There were at least 181 incidents where Palestinians killed or injured settlers and other Israeli civilians in the West Bank or damaged Israeli property, a 28 per cent decline compared with the previous year. However, the number of Israelis killed in these incidents in 2018 (seven), increased compared to 2017 (four).

West Bank demolitions continue, but fewer Palestinians are displaced

In 2018, the Israeli authorities demolished or seized 459 Palestinian structures across the West Bank, mostly in Area C and East Jerusalem, overwhelmingly on the grounds of a lack of Israeli-issued building permits, which are almost impossible to obtain, slightly more than in 2017. Such incidents displaced 472 Palestinians, including 216 children and 127 women, the lowest such figure since OCHA began systematically recording demolitions in 2009. In Area C alone, there are over 13,000 pending demolition orders, including 40 issued against schools.

The blockade on Gaza still extremely restrictive

The land, sea and air blockade on the Gaza Strip, imposed by Israel citing security concerns, continued, with people being able to exit on an exceptional basis only.

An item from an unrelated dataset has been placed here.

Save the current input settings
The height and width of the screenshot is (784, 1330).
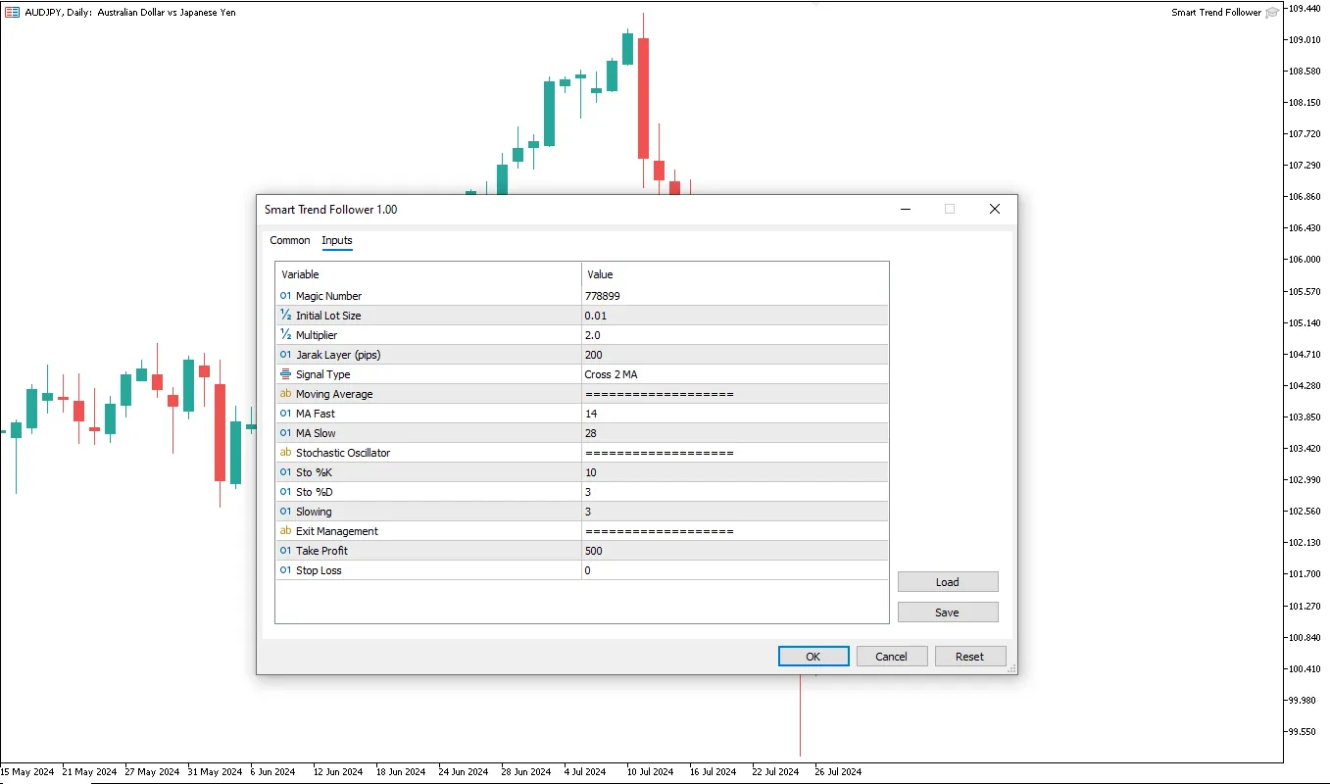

On a monthly average, in 2018 (Jan-Nov) there were some 9,200 exits from Gaza by permit holders through the Israeli-controlled Erezcrossing, a 33 per cent increase compared to 2017, but 35 per cent less than the 2015-2016 average. The Egyptian-controlled Rafah Crossing has opened on a regular basis since May, recording about 56,800 exits in all of 2018, up from a yearly average of less than 19,000 in 2015-2017.

The rate of approval of permit applications for UN national staff to leave Gaza stood at 59 per cent during 2018, up from 47 per cent in 2017. However, the total number of applications submitted in 2018 dropped by 24 per cent, primarily due to the larger number of staff that were denied for security reasons and banned for reapplying for 12 months, currently 131 compared to 41 staff by the end of 2017.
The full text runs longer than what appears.